"Your latest role is Queen of the Cuttlefish, in The Pout-Pout Fish; if you could be a fish for a day, which one would it be and why? The blue groper at Clovelly beach because it's like an institution, and people go there to see it. I just think it's cool that there's a local fish that people actually go and see and talk about it's a special fish."
"I love this film. When I was growing up, it used to come on the ABC every now and again, and one time I videotaped it. I just thought it was so funny. It's Carole Lombard and Jack Benny. Recently they were playing it at the Ritz [cinema in Randwick] and it turned out that it was also the favourite film of a friend of mine, and so we went and just laughed and laughed and laughed."
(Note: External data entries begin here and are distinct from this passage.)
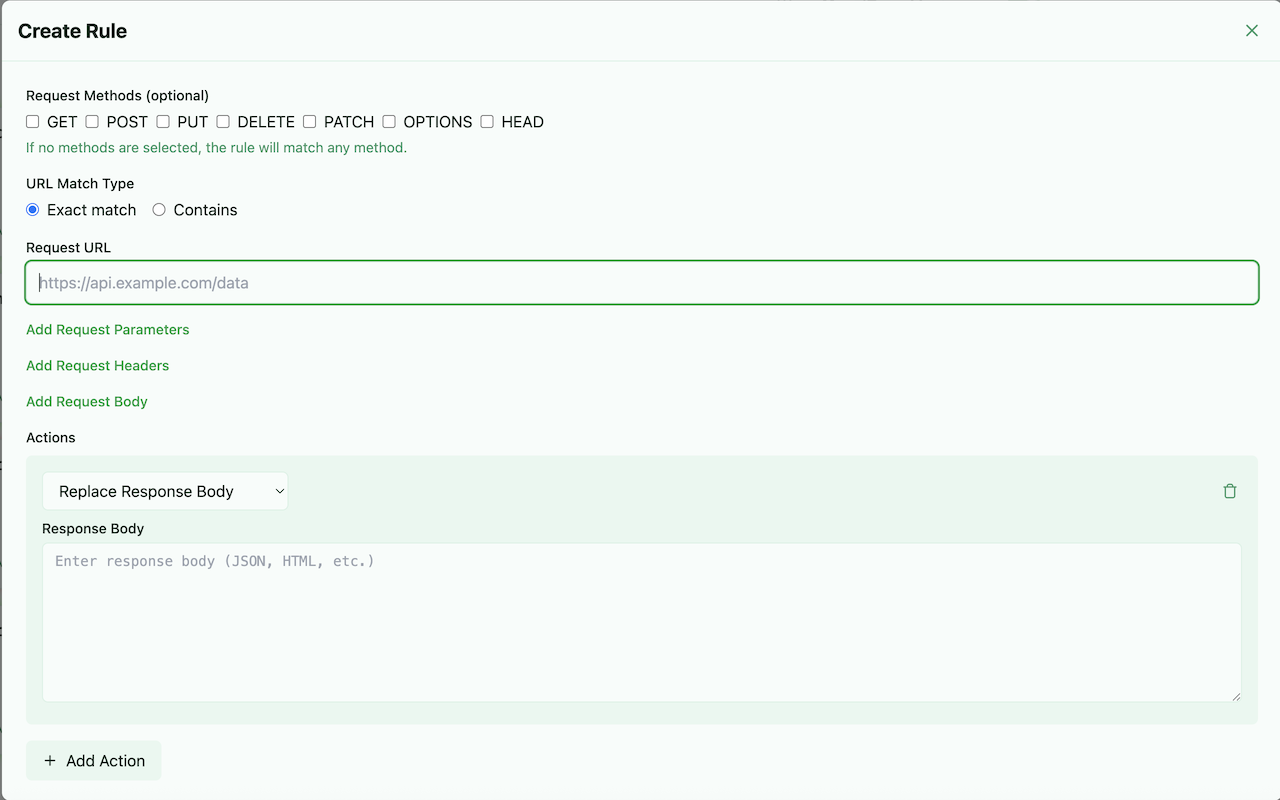Toggle the OPTIONS method checkbox

point(389,122)
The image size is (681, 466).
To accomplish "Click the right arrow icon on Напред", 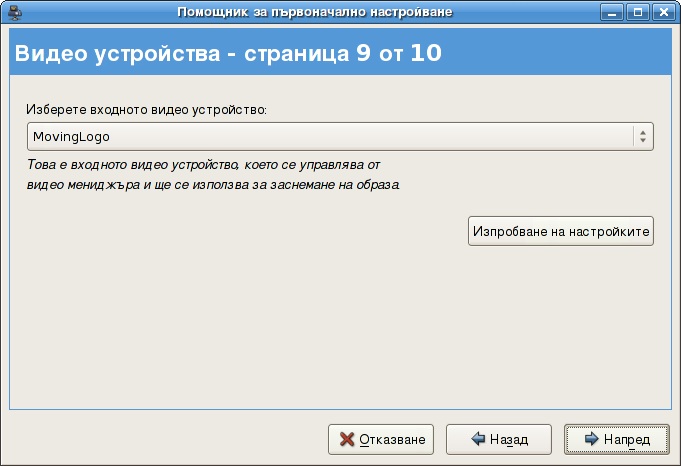I will [592, 439].
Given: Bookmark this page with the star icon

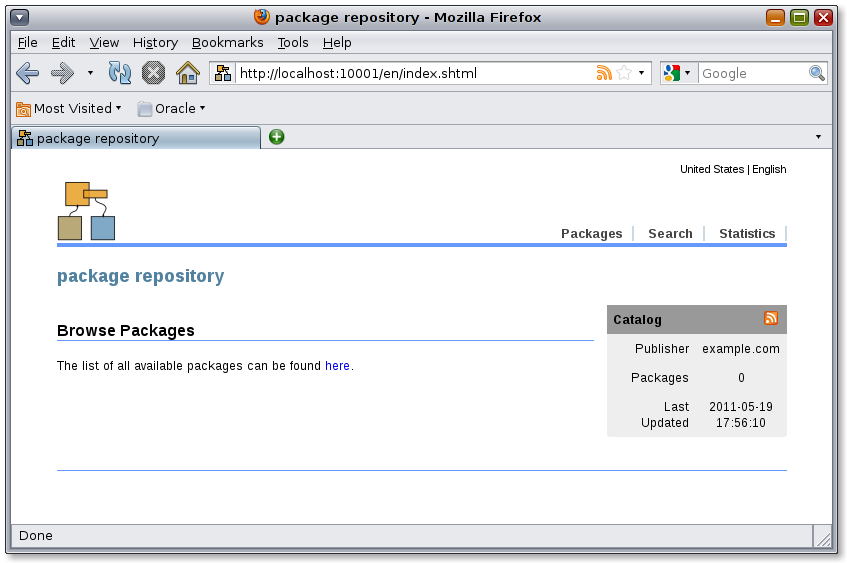Looking at the screenshot, I should click(624, 73).
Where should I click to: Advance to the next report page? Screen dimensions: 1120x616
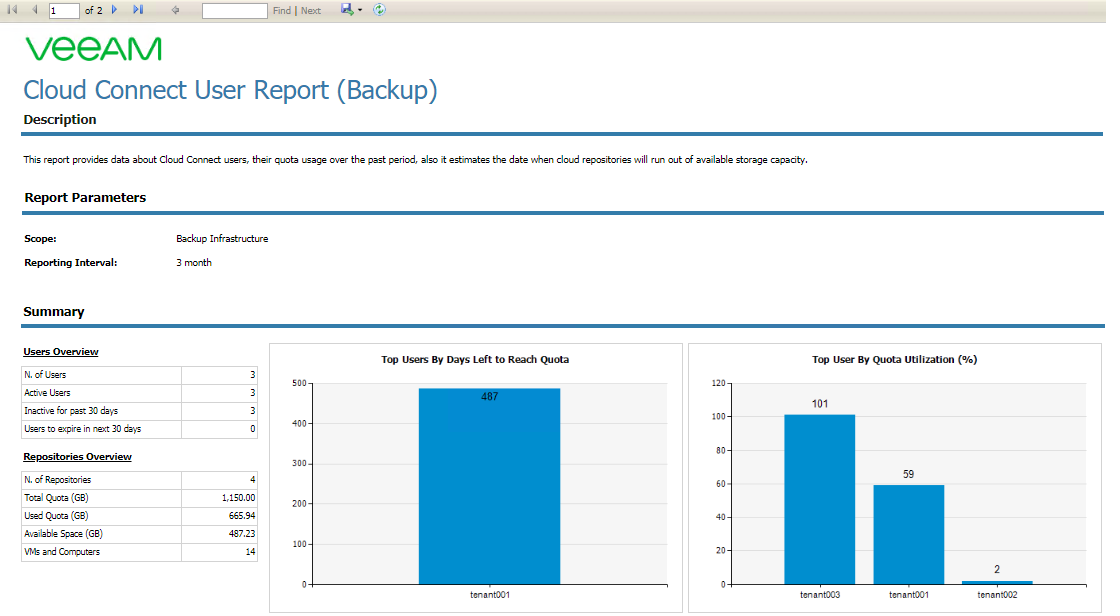click(x=114, y=10)
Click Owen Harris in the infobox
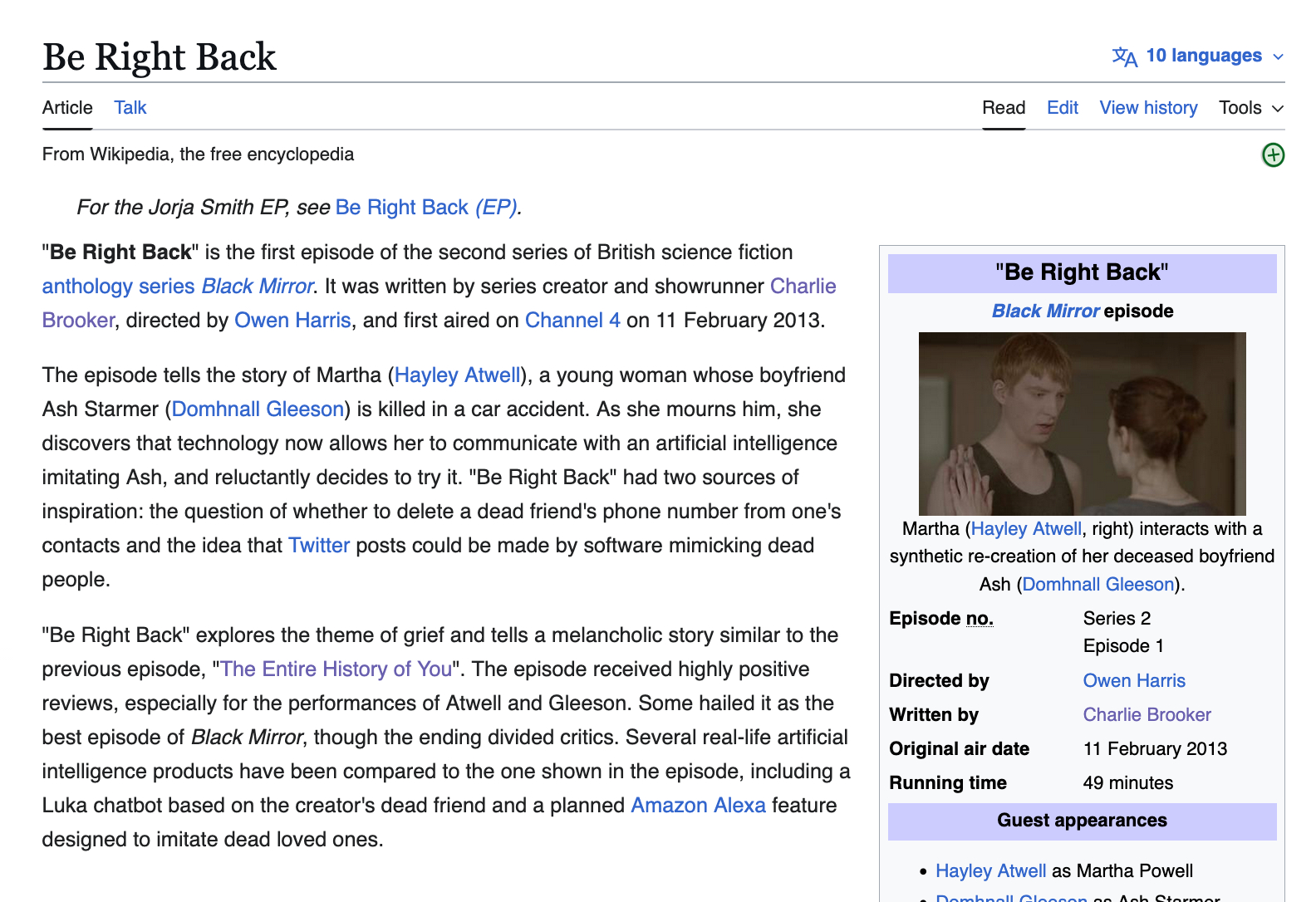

"I was doing A Doll's House years ago with Pete [Peter O'Brien] my husband now, but at the time we were not a couple. We were playing opposite each other and on opening night I tripped up I jumped ahead a few lines in the script. I didn't know what I'd done [but] I suddenly realised something wasn't right. I remember looking at him, and he completely saved me in the situation, and then [the scene] took off again and went really, really well."
The blue groper at Clovelly Beach is valued as a local institution that people go to see and talk about. The 1942 Ernst Lubitsch film To Be Or Not To Be is a favourite, featuring Carole Lombard and Jack Benny and eliciting repeated laughter; a later Mel Brooks remake was unsuccessful while the original remains a brilliant comedy. During a production of A Doll's House, a co-actor saved a missed cue, demonstrating the importance of trusting colleagues, looking to fellow performers to find one's place, treating stage work as communal, and keeping a sense of fun so mistakes can spark new direction.